Wieviel Bauland hat die Schweiz derzeit?
Gemäss der letzten Bauzonenstatistik vom Dezember 2017 gibt es in der Schweiz 232'000 Hektaren Baufläche, das sind 5 Prozent der Gesamtfläche der Schweiz. Eine Zahl, die in den vergangenen Jahren praktisch stabil blieb. 11 bis 17 Prozent dieser Bauzonen sind noch unüberbaut. Der Anteil der Baulandreserven ist in ländlichen und touristischen Regionen tendenziell grösser als in städtischen Gebieten.
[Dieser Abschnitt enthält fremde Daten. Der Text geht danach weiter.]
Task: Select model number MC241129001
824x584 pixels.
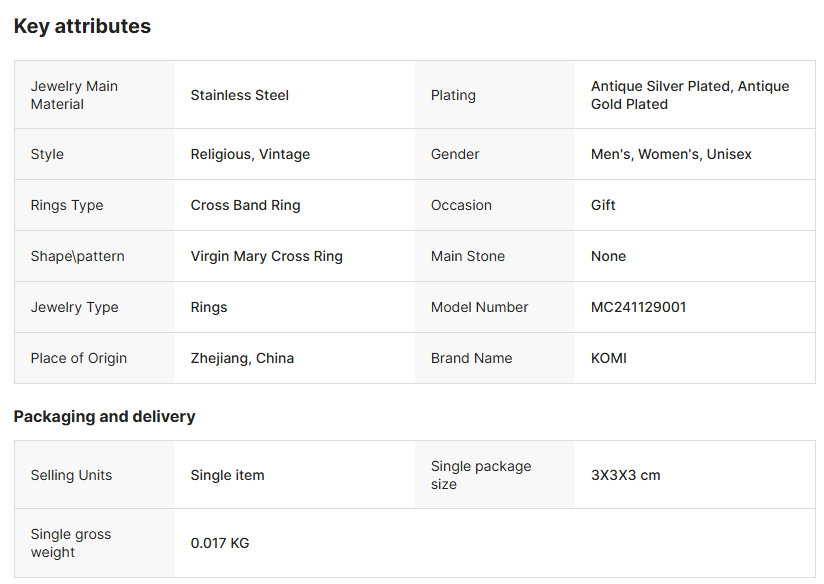Action: [x=638, y=307]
Wie das Bundesamt für Raumentwicklung (ARE) damals schrieb, würden unter der Annahme, dass die noch unüberbauten Bauzonen mit der gleichen Dichte wie die überbauten Bauzonen besiedelt würden, insgesamt rund 1,0 bis 1,7 Millionen zusätzliche Einwohnerinnen und Einwohner Platz finden.
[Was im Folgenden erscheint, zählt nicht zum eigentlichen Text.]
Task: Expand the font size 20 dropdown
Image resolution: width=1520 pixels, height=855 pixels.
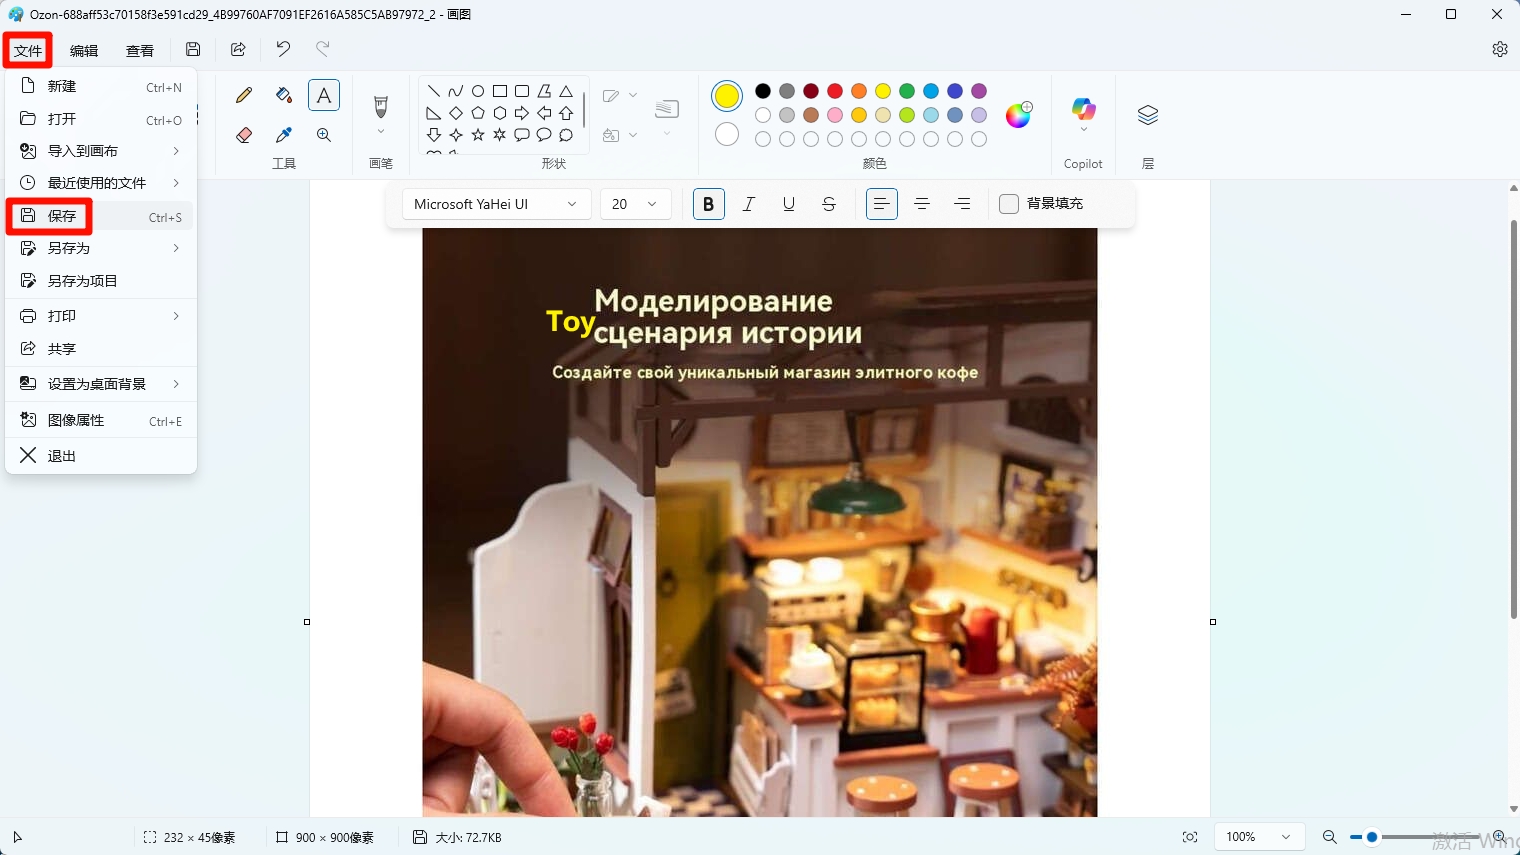Action: click(x=635, y=204)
Was sagen die Befürworter der Zersiedelungsinitiative?
Das Raumplanungsgesetz ist gemäss Befürwortern lückenhaft. Die Zersiedelung schreite voran, mit dem Boden werde zu verschwenderisch umgegangen, argumentieren sie. Nach wie vor gehe jede Sekunde fast ein Quadratmeter Grünfläche verloren. Ausserdem brauche die Landwirtschaft ausreichend Fläche, um Nahrung produzieren zu können. Einmal bebaute Flächen seien nie mehr für die Landwirtschaft nutzbar. Mit dieser Initiative würde auf bestehenden Bauflächen dichter gebaut, gleichzeitig könnten so schöne Landschaften und die Lebensqualität bewahrt werden.
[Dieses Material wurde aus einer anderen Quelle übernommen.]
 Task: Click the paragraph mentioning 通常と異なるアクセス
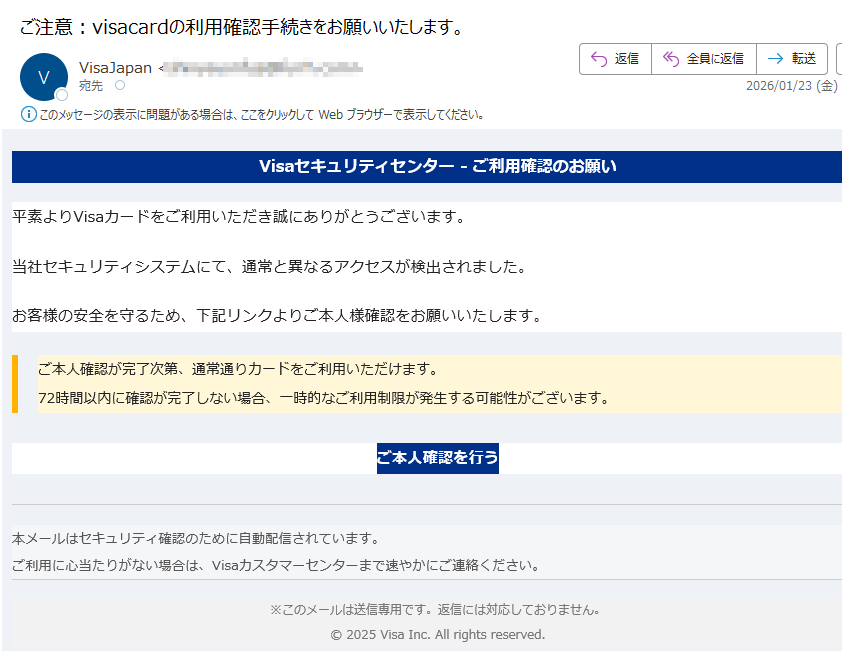(268, 267)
Was sind die Argumente der Gegner?
Die Gegner halten die Initiative für zu radikal und gefährlich. Die Regeln seien zu starr, die Bedürfnisse von Bevölkerung und Wirtschaft würden ausser Acht gelassen. Das bisherige Raumplanungsgesetz reiche zum Landschaftsschutz aus, zu grosse Bauzonen werden bereits jetzt verkleinert. Benachteiligt würden Kantone und Gemeinden, die bereits jetzt sparsam mit Flächen umgehen. Diese dürften dann keine zusätzlichen Bauzonen mehr definieren, was die Boden- und Wohnungspreise in diesen Gebieten ansteigen lassen werde.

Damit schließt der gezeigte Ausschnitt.